*** Block opens ***

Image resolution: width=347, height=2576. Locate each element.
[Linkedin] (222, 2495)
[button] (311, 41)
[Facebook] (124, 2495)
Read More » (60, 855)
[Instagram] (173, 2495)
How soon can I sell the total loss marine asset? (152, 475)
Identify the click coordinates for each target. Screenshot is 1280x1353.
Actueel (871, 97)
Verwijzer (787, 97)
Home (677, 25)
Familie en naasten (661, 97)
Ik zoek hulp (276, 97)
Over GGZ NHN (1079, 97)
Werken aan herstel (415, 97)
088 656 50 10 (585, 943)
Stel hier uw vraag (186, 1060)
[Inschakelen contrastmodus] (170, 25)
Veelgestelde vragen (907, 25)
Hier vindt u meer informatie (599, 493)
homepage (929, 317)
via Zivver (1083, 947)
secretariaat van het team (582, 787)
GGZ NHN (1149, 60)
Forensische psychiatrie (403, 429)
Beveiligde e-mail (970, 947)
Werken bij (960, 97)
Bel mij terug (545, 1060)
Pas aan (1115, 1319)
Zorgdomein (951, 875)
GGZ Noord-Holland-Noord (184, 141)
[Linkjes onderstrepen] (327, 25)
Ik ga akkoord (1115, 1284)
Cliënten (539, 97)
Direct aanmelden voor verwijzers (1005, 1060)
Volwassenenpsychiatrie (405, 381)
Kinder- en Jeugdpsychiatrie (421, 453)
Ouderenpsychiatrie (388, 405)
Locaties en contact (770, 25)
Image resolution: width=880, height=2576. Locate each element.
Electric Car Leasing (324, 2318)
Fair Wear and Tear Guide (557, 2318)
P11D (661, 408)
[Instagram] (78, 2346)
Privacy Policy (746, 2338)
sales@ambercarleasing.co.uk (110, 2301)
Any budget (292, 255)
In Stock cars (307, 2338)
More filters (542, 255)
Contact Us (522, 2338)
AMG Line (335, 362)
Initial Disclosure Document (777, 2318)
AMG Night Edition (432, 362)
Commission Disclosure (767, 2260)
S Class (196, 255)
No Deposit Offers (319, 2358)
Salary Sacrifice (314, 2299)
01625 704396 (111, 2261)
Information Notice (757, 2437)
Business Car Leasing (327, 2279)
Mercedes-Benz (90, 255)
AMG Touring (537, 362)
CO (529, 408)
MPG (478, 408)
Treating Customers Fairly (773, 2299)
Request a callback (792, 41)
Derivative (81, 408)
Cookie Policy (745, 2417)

*** Block closes ***

• [Required action]
Go through the records above and count the lines with the word "Disclosure" in them. Answer with the number only.

• [Answer to this exercise]
2